## TASK ITEM:
Look through the data that follows and work out how many lines contain the string "with". Nothing but that number should be given.

[Start of Attachment]

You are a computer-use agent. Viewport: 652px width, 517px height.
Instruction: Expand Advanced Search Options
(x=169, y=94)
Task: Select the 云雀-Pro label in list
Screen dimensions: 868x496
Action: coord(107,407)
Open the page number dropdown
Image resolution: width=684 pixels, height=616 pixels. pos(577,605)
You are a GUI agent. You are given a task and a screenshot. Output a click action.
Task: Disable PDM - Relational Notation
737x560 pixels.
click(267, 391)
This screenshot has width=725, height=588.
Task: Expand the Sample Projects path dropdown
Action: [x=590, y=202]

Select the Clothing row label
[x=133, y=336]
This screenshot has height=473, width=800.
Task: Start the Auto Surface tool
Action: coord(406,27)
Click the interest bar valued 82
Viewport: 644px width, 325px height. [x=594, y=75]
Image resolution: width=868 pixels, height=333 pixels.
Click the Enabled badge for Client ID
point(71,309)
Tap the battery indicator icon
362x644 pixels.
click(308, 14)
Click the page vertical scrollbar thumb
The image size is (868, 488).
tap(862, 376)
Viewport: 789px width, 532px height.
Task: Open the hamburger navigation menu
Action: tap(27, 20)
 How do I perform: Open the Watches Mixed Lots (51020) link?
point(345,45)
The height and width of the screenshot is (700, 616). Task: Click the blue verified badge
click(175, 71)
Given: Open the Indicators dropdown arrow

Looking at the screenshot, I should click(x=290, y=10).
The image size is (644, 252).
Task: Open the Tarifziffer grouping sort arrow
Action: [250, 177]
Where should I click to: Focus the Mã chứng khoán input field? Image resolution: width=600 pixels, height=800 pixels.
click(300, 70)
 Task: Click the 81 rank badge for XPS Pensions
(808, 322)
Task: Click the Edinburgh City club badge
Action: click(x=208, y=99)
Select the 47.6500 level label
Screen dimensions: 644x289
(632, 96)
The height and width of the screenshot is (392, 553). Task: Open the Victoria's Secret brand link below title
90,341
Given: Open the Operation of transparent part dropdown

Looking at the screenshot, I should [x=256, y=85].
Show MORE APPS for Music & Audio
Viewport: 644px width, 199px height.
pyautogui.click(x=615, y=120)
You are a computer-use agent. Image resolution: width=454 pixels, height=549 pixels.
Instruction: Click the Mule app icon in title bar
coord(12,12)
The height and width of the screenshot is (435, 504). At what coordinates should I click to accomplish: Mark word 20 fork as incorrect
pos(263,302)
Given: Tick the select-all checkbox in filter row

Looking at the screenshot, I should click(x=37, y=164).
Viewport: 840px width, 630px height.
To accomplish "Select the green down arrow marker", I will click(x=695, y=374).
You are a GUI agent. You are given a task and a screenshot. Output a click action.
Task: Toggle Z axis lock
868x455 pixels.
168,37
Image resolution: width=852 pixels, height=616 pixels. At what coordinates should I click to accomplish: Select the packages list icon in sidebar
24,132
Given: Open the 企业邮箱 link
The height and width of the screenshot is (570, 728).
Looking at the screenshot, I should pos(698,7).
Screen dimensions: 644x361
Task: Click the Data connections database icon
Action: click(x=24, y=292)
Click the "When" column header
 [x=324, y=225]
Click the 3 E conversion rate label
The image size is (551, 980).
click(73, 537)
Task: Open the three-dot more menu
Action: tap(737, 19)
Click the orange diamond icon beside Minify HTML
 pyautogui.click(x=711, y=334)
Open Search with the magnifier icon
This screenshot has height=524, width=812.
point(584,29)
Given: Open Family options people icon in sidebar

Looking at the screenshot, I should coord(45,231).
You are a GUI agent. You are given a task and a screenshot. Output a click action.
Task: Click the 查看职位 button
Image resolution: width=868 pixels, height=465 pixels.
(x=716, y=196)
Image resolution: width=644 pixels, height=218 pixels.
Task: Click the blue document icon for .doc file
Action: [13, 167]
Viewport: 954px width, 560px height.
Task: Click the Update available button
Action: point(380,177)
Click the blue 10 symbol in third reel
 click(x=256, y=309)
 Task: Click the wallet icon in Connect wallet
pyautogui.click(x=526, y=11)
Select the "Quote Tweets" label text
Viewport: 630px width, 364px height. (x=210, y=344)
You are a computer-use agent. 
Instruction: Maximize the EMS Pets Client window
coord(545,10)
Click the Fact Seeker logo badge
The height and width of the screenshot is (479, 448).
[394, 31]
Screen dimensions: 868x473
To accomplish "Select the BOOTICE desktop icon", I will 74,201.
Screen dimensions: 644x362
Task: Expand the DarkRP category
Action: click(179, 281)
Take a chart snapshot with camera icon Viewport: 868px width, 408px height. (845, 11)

[End of Attachment]

## RESULT:
2